Let's take a student who is planning on attending Law School A and Law School B:

1. Both law schools have a total cost of attendance of $200,000.
2. Both law schools have a total debt-financed cost of attendance of $250,000.
3. Now Law School A has an average indebtedness of $200,000. But Law School B has an average indebtedness of $100,000.

What does the information in #3 above give to the student? She knows her own financial situation, and how much of her education she will have to debt-finance. He own financial situation will be the sole determinant of her eventual indebtedness -- the average indebtedness provides nothing. Indeed, it would not be rational for her to incorporate it into any decision she made as to what school to attend.

terry malloy

If you've got rich parents, your debt number is zero, and you torpedo the numerator of the average debt calculation (actually, they may actually exclude zero debt. I can't remember).

The debt range is the following:

Low: rich parents - zero debt, nice apartment, job with dad's business associates, plenty of cocaine.

Mid: Some kind of scholarship, low debt, some family help.

High: The LST number.

Average debt doesn't help a student understand where they'll end up.

In fact, reliance on the average number obscures the reality for those who actually take out debt.

Nathan A

"Longer term salary data is much more useful but harder to find."

Long term data would be useful IF we have reason to expect that past trends can be projected into the future.

antiro

I think total cost of attendance and starting salaries are crucial figures.

Total COA: it is useful for one to be able to see what the total cost will be. They can then figure out their savings, parental contributions, whether or not they get any scholarships, discounts, or grants, and, voila! They know how much law school will cost. That is not a bad thing..

Starting salaries: prospective students need to know starting salaries so they will know their situation directly after graduation. How else are they going to know if they will be able to pay heating, light, their car insurance, their Obamacare deductible, and on top of that, interest and principal on student loans.

Long-term salaries would be awesome to have, and in some respects is more important than short-term salaries. However, there are a number of people who leave the profession within a few years of graduating law school, if they are fortunate enough to enter it soon after law school.
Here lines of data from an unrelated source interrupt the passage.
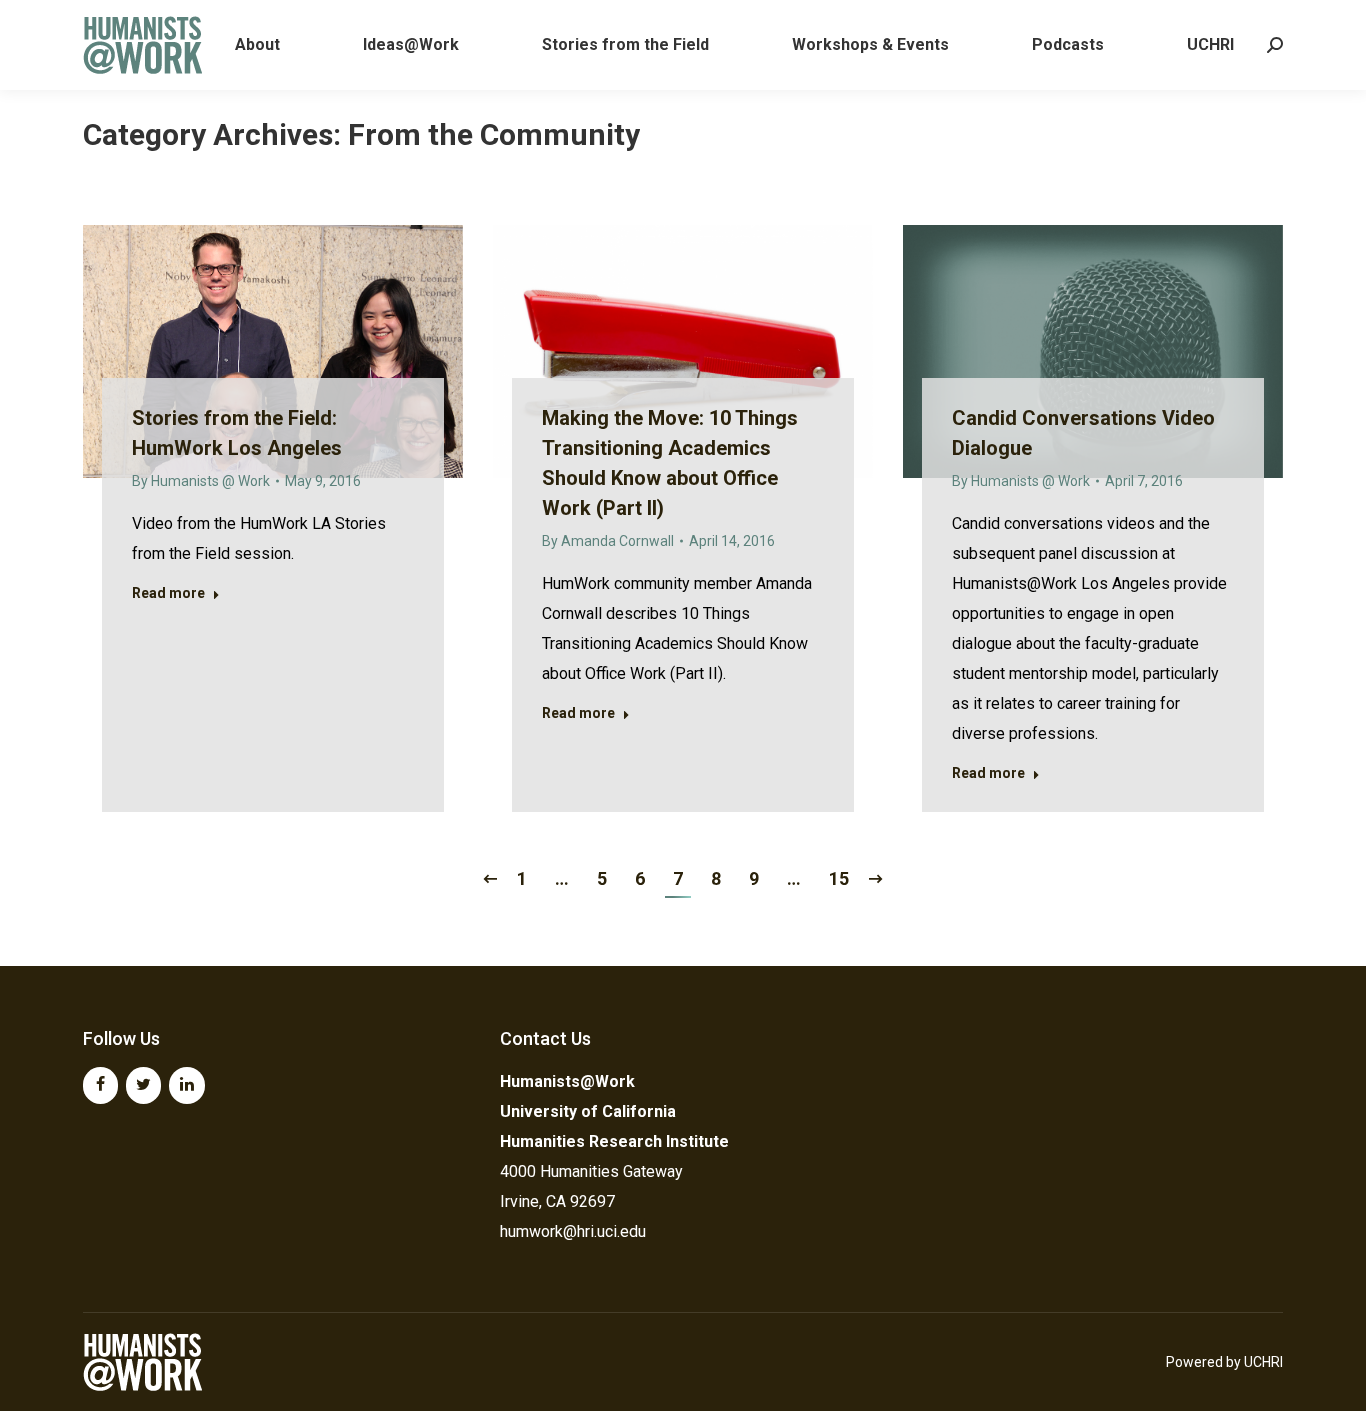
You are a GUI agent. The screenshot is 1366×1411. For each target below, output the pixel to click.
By (201, 481)
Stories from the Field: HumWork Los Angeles (237, 433)
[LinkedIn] (186, 1085)
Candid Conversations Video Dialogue (1083, 433)
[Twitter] (143, 1085)
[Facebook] (100, 1085)
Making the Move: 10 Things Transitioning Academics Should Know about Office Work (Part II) (670, 463)
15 (839, 878)
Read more (168, 593)
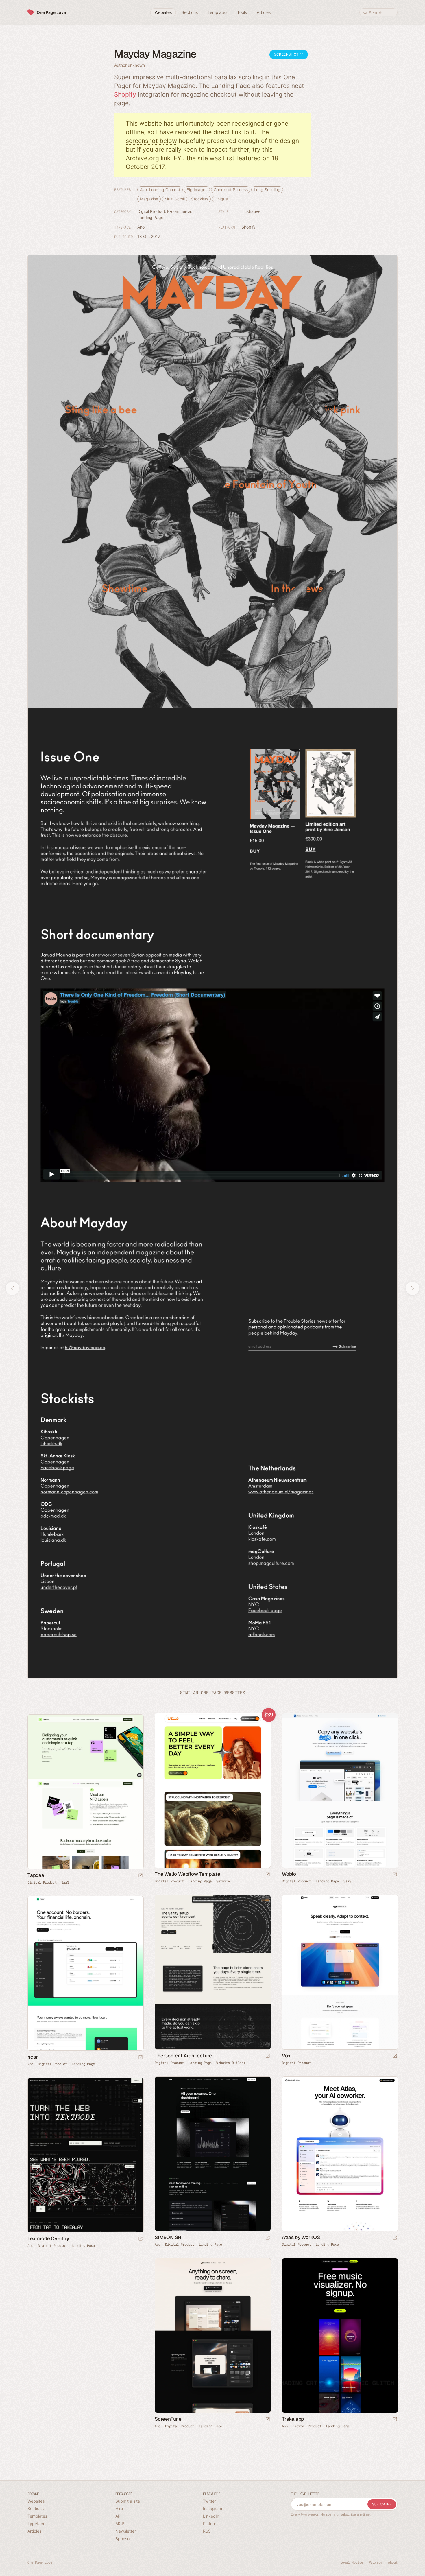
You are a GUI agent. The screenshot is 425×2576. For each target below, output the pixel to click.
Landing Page (150, 217)
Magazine (149, 198)
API (118, 2516)
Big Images (196, 189)
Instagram (212, 2508)
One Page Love (51, 12)
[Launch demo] (267, 1875)
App (30, 2064)
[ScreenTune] (212, 2335)
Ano (141, 226)
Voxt (287, 2055)
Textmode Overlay (48, 2238)
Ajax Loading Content (160, 189)
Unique (221, 198)
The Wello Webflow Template (187, 1874)
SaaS (347, 1881)
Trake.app (293, 2419)
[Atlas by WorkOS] (340, 2153)
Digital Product (151, 211)
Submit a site (127, 2500)
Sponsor (123, 2538)
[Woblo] (340, 1790)
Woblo (289, 1874)
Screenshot (287, 54)
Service (223, 1881)
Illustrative (250, 211)
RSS (207, 2531)
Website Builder (230, 2063)
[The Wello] (212, 1790)
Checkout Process (230, 189)
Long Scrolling (267, 189)
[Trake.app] (340, 2335)
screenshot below (151, 140)
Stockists (199, 198)
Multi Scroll (175, 198)
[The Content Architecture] (212, 1972)
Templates (37, 2516)
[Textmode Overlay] (85, 2155)
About (393, 2562)
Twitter (209, 2500)
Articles (34, 2531)
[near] (85, 1973)
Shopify (125, 94)
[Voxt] (340, 1972)
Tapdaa (35, 1875)
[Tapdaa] (85, 1791)
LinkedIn (211, 2516)
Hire (119, 2508)
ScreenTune (168, 2419)
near (32, 2057)
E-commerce (179, 211)
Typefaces (37, 2523)
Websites (36, 2500)
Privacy (375, 2562)
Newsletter (125, 2531)
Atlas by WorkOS (301, 2237)
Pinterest (211, 2523)
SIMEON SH (168, 2237)
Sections (35, 2508)
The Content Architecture (183, 2055)
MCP (119, 2523)
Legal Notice (351, 2562)
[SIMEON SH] (212, 2153)
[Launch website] (395, 1875)
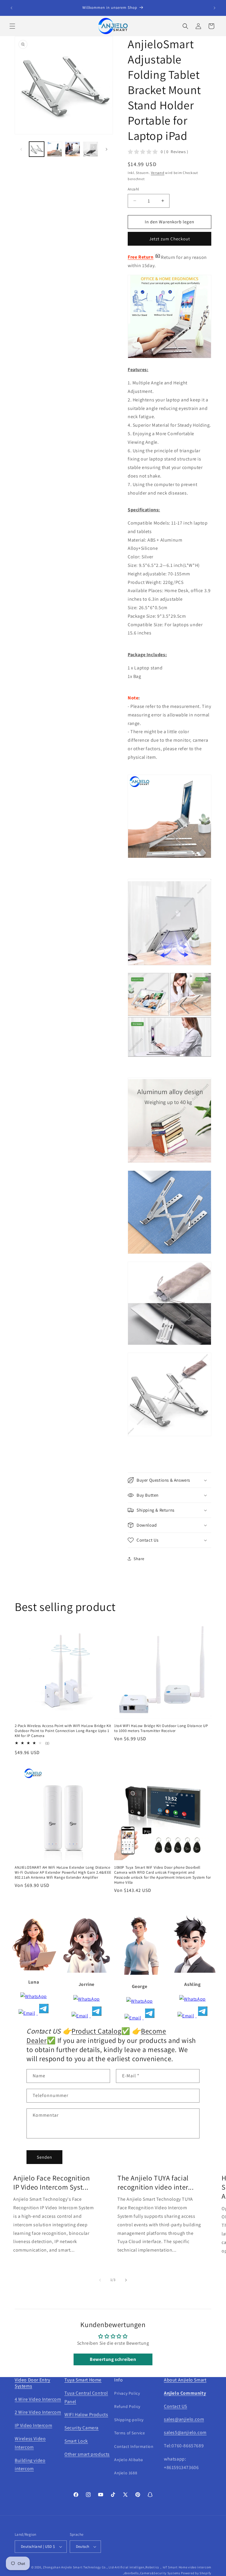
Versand (157, 172)
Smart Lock (76, 2441)
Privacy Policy (127, 2393)
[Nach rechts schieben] (106, 149)
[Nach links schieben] (21, 149)
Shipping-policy (129, 2419)
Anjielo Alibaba (128, 2459)
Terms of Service (129, 2433)
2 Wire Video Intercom (38, 2412)
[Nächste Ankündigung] (214, 7)
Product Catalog (96, 2031)
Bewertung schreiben (113, 2359)
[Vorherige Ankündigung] (11, 7)
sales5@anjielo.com (185, 2432)
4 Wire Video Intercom (38, 2399)
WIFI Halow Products (86, 2414)
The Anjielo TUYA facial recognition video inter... (155, 2182)
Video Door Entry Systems (32, 2383)
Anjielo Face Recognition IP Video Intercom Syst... (51, 2182)
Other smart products (87, 2454)
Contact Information (133, 2446)
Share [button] (139, 1558)
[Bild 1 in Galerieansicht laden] (36, 149)
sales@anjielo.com (184, 2419)
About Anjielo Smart (185, 2380)
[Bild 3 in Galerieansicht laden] (72, 149)
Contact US (175, 2406)
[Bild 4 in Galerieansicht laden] (90, 149)
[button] (12, 26)
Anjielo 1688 (125, 2472)
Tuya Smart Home (83, 2380)
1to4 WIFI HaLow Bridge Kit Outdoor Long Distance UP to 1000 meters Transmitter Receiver (161, 1728)
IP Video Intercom (33, 2425)
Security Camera (81, 2428)
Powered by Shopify (196, 2573)
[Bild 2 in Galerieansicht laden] (54, 149)
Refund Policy (127, 2406)
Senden (44, 2157)
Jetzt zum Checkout (169, 239)
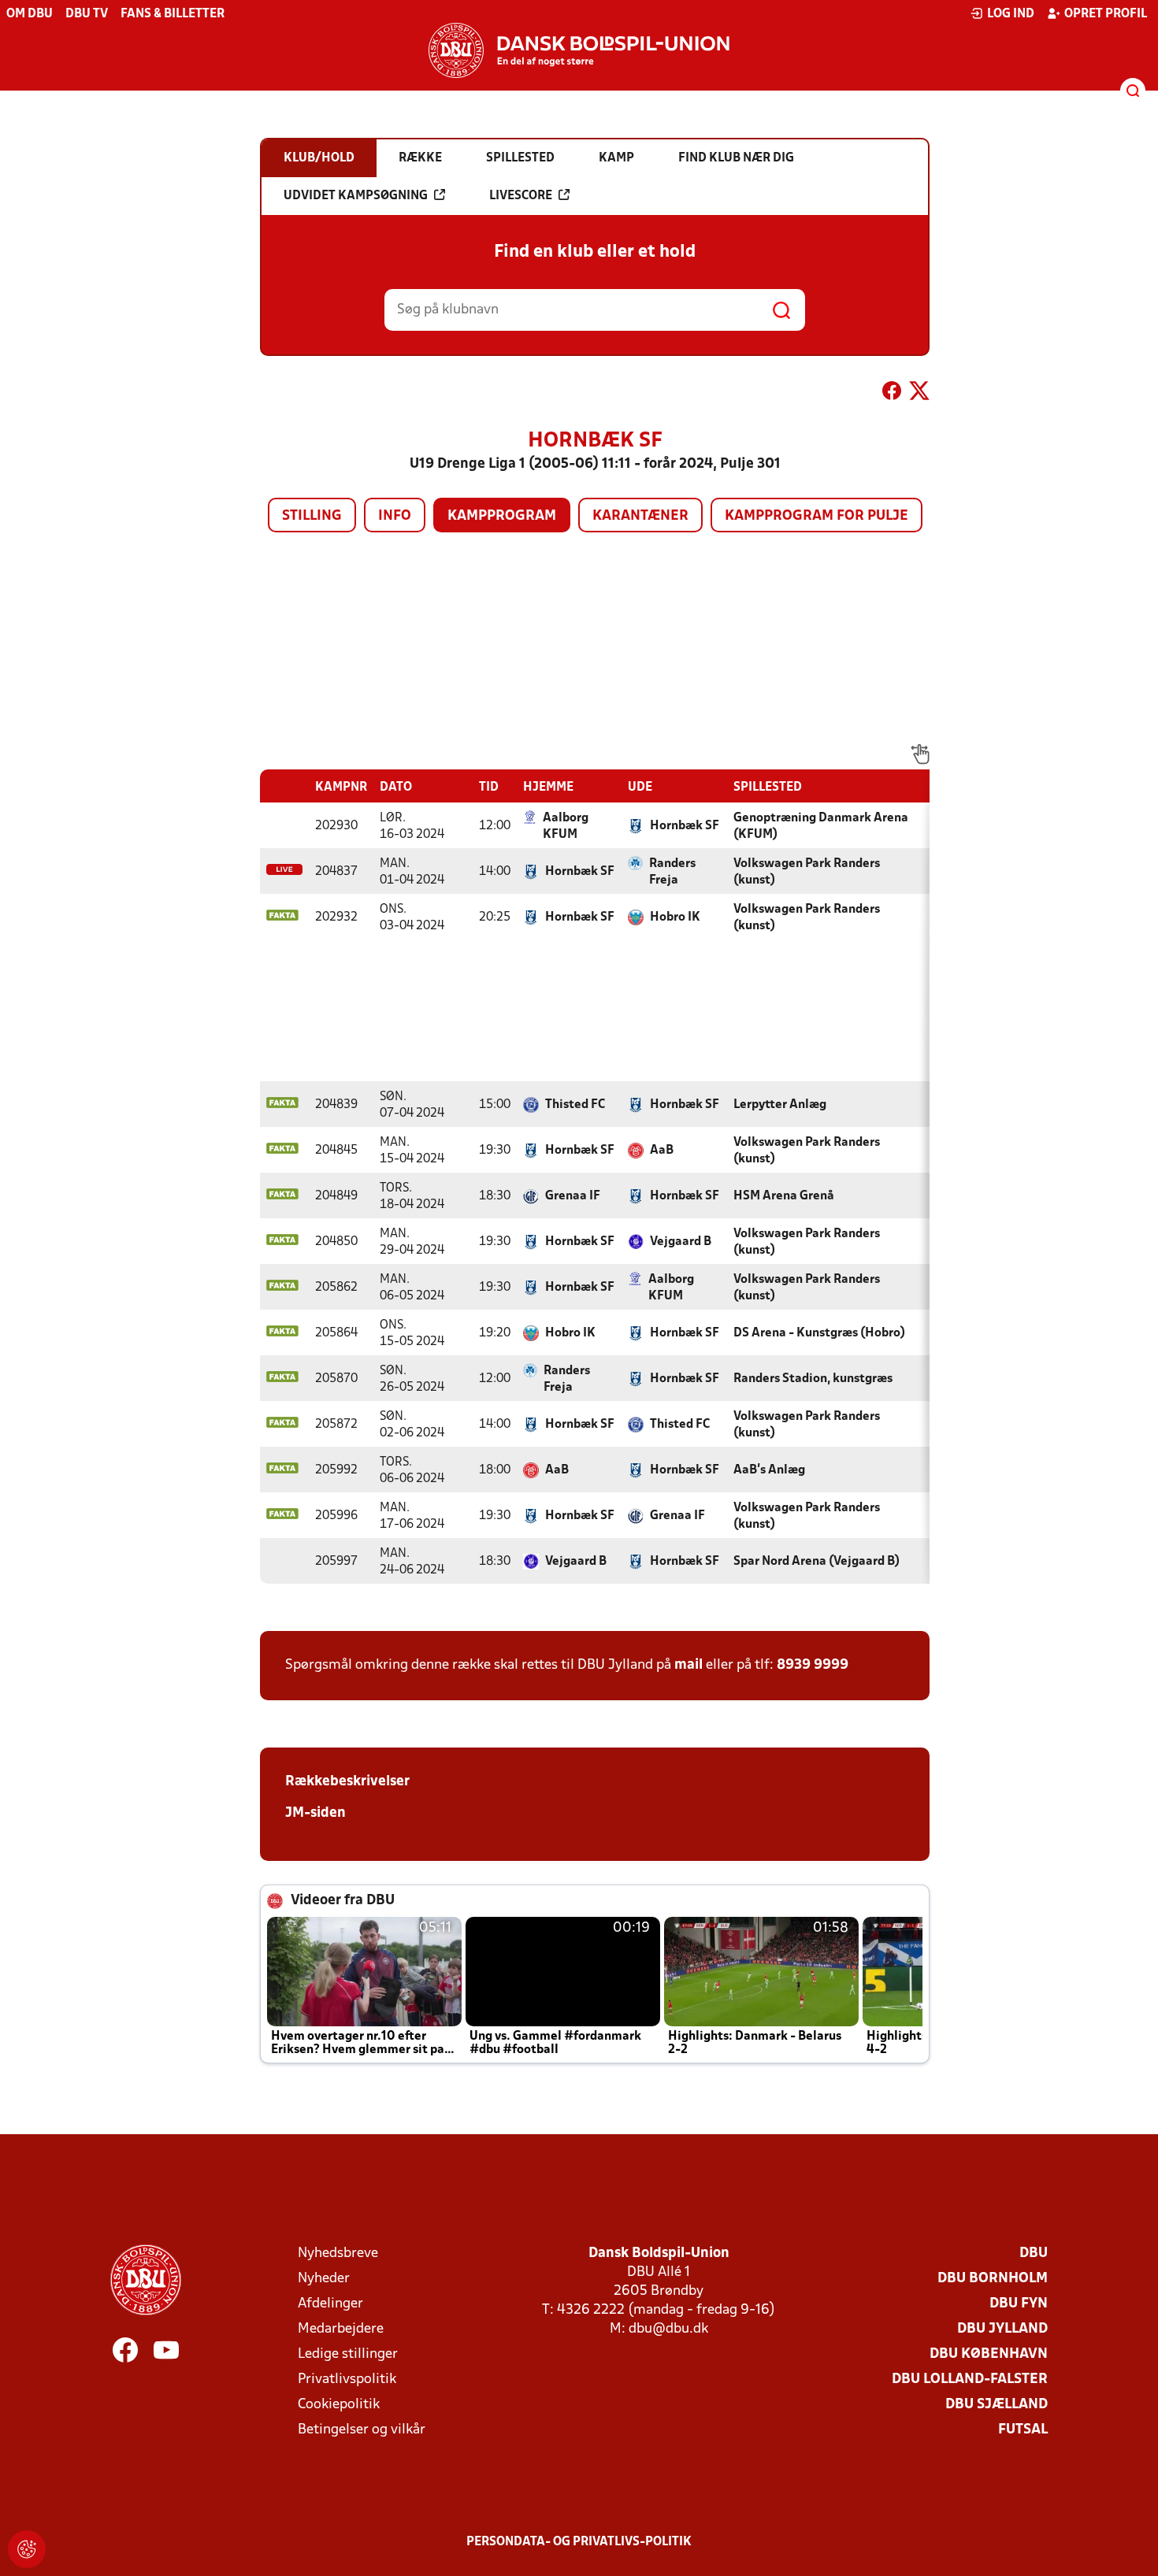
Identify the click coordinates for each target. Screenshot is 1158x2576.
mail (688, 1665)
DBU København (989, 2354)
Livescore (520, 196)
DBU (1033, 2253)
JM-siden (315, 1813)
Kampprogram (501, 516)
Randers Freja (672, 872)
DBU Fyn (1018, 2304)
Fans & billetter (173, 14)
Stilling (312, 516)
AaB (662, 1150)
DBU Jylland (1002, 2329)
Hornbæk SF (684, 826)
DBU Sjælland (996, 2404)
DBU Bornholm (992, 2278)
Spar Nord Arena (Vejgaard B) (816, 1561)
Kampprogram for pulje (816, 516)
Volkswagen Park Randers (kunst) (806, 872)
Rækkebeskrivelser (347, 1781)
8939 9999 (812, 1665)
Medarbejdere (341, 2329)
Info (394, 516)
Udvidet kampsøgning (356, 196)
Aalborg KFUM (565, 826)
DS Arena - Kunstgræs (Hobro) (819, 1333)
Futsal (1023, 2430)
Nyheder (324, 2278)
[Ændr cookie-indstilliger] (27, 2549)
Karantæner (640, 516)
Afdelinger (330, 2304)
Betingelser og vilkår (361, 2430)
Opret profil (1105, 14)
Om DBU (29, 14)
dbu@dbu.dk (668, 2329)
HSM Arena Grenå (783, 1196)
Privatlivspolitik (347, 2379)
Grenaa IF (572, 1196)
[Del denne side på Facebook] (891, 393)
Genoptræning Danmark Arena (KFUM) (820, 826)
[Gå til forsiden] (579, 50)
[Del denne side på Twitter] (919, 393)
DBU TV (86, 14)
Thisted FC (575, 1104)
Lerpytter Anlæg (779, 1104)
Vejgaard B (680, 1241)
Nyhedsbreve (338, 2253)
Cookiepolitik (339, 2404)
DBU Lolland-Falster (970, 2379)
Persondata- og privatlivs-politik (579, 2542)
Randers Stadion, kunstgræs (813, 1378)
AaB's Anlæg (769, 1470)
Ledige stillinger (348, 2354)
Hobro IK (675, 917)
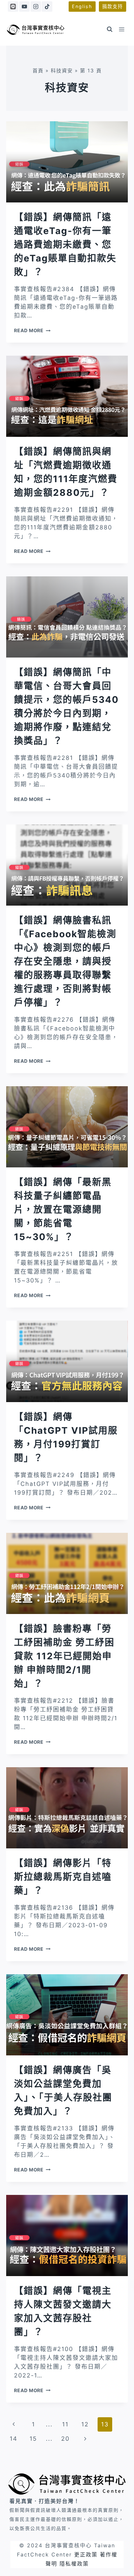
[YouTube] (24, 6)
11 (65, 2424)
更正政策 (86, 2554)
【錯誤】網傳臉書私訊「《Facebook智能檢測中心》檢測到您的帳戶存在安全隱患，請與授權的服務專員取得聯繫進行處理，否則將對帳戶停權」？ (65, 961)
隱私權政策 (74, 2563)
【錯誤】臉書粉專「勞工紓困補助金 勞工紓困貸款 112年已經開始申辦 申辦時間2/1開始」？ (64, 1656)
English (82, 6)
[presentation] (67, 161)
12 (85, 2424)
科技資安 (62, 70)
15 (33, 2438)
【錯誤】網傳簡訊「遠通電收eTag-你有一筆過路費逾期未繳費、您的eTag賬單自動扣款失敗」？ (65, 244)
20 (65, 2438)
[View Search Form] (110, 29)
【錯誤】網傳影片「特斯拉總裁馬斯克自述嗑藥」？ (63, 1877)
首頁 (38, 70)
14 (14, 2438)
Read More (32, 330)
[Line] (13, 6)
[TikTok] (47, 6)
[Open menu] (122, 29)
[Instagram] (36, 6)
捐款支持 (112, 6)
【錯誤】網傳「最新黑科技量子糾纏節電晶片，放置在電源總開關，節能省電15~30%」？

It would be interesting to know what proportion of law graduates go on to have 30-40+ year careers.

anon

We already have strong evidence that salaries don't rise that much over time, at least for Widener grads. Widener knows who its grads are (it keeps track of them so it can solict donations). If widener wanted to, it could survey the students who graduated 10 and 20 years ago and ask about salaries. If it thought the salaries would be high it would certainly do so, to alleviate prospective students' concerns about the cost of law school. And, if they had done well, grateful widener students would respond to the survey.

But widener knows the truth. Its grads are not making the kind of salaries that justify its sky high tuition. And surveying them would just confirm that (assuming the students even filled out the survey, I suspect many are quite upset with Widener as their careers have not turned out as they expected).

Widener's refusal to survey its students about long term outcomes is strong evidence its students are not making enough to justify its tuition 10 and 20 years out.